I agree with this, it'd be pretty useful for the ColBERT-reranker. I've tried to make the lib very lightweight and specific reranker-agnostic right now, mostly due to limited development time on my end, but I have nothing against such extensions -- this would be a more than welcome addition.

My only requirements would be that:

We don't add any unnecessary dependencies to the existing instal options, so any external indexing mechanism should be its own specific additional install
The code itself stays very contained, so that someone could still use the "raw" ColBERT reranker without needing to import whatever the index code needs. It could be in a different ColBERTreranker file, which the user could choose to use with an extra kwarg (colbert_keep_index=True?)

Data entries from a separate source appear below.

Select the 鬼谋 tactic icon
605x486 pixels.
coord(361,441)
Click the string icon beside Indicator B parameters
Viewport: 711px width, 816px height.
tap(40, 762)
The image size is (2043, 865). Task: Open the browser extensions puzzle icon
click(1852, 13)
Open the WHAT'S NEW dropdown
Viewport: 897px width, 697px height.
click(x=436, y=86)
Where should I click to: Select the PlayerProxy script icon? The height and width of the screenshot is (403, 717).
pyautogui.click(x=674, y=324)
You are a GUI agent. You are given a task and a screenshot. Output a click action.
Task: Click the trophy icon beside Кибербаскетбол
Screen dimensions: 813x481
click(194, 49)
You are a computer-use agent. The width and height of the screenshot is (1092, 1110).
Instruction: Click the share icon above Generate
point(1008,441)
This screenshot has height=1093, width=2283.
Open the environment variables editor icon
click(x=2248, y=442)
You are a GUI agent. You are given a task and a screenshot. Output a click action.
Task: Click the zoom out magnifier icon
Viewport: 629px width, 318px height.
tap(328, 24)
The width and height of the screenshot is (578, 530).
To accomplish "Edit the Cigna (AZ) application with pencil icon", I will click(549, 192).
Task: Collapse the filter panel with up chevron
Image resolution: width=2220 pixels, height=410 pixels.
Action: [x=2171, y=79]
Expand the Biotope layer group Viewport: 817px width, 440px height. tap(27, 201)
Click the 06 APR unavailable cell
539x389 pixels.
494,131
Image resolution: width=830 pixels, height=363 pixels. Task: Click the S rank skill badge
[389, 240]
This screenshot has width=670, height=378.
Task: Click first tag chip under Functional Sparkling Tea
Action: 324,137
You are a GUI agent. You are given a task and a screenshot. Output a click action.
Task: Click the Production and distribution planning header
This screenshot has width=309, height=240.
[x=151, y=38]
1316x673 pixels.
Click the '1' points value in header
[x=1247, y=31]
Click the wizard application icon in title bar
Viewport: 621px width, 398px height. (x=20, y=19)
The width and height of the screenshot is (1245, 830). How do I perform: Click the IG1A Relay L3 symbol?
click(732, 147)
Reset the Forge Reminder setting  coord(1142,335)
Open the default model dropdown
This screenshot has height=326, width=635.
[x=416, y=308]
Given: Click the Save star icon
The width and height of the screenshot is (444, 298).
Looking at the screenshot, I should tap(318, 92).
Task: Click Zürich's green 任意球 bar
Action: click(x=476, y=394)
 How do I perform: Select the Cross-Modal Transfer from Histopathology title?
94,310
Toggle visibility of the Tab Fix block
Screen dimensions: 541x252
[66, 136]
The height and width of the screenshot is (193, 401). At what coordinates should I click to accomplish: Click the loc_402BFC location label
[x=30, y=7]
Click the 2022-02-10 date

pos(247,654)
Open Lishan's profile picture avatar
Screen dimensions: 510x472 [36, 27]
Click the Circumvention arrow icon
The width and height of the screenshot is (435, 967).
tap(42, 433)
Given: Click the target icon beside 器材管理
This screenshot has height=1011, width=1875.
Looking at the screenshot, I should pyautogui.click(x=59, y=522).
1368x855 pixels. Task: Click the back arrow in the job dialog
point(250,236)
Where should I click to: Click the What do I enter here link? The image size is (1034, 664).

Depending on the number of documents, we might not need any sort of indexing -- keeping them in memory could be fine, though it'd balloon up quite fast.

w-v-r commented 4 months ago

Switching from work github profile to personal github profile. Will submit from this.

Great, I've got some familiarity with some common indexing mechanisms. I will put something together and submit a pull request for review.

If I can make something that can be reranker agnostic and be used with a number of options I will. Failing that, I will do something that is ColBERT specific and am happy to contribute more if it seems like a good idea.

stevoslates commented 3 months ago

Did this ever happen, I was going to ask the same thing!

bclavie commented 3 months ago

Did this ever happen, I was going to ask the same thing!

Not yet! In case it doesn't get picked up as a PR, it is on my to-do list, but RAGatouille is taking the first-class citizen spot for a while in terms of open source projects (it badly needs an overhaul!), so it might be a while.

w-v-r commented 3 months ago

Yes, not yet, but I will pick this up over the weekend. I'll have a branch for review and would appreciate feedback following that.

Thanks!

bclavie commented 4 days ago

Hey @w-v-r, any updates on this? No worries if you're no longer able to dedicate time to this!